- Opening Delimiter -
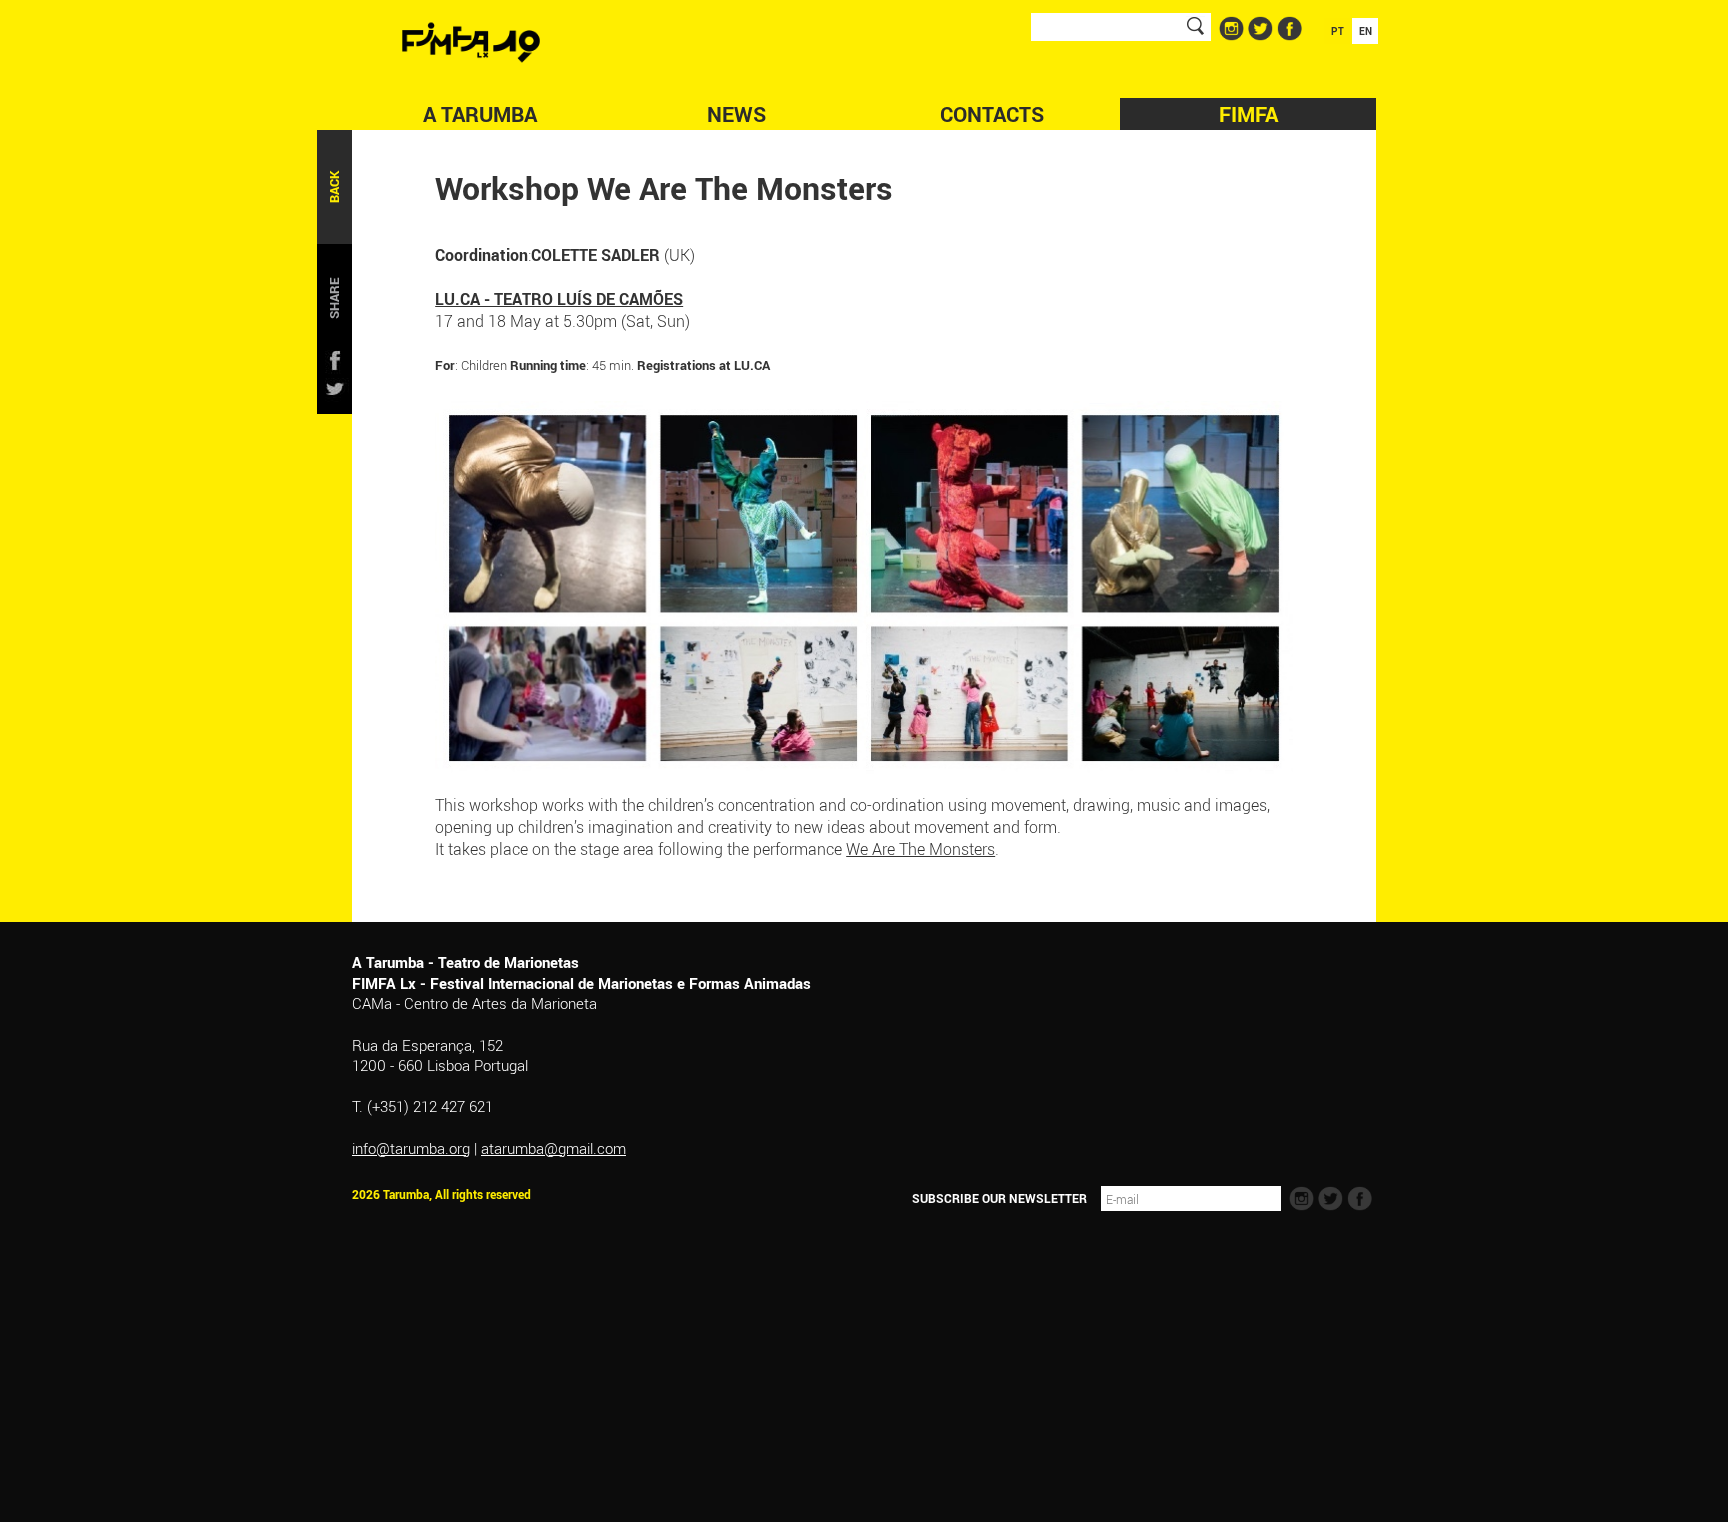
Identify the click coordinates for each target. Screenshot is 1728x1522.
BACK (334, 187)
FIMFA (1248, 114)
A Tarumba (480, 114)
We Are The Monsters (920, 849)
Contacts (992, 114)
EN (1365, 31)
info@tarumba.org (411, 1148)
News (736, 114)
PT (1337, 31)
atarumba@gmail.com (553, 1148)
- Closing Delimiter -
### WHAT IS NEEDED
The data above should be set down again exactly, with the pictures omitted.

### ANSWER TO THE PROBLEM
Identify the click coordinates for each target. Screenshot is 1728x1522.
BACK (334, 187)
FIMFA (1248, 114)
A Tarumba (480, 114)
We Are The Monsters (920, 849)
Contacts (992, 114)
EN (1365, 31)
info@tarumba.org (411, 1148)
News (736, 114)
PT (1337, 31)
atarumba@gmail.com (553, 1148)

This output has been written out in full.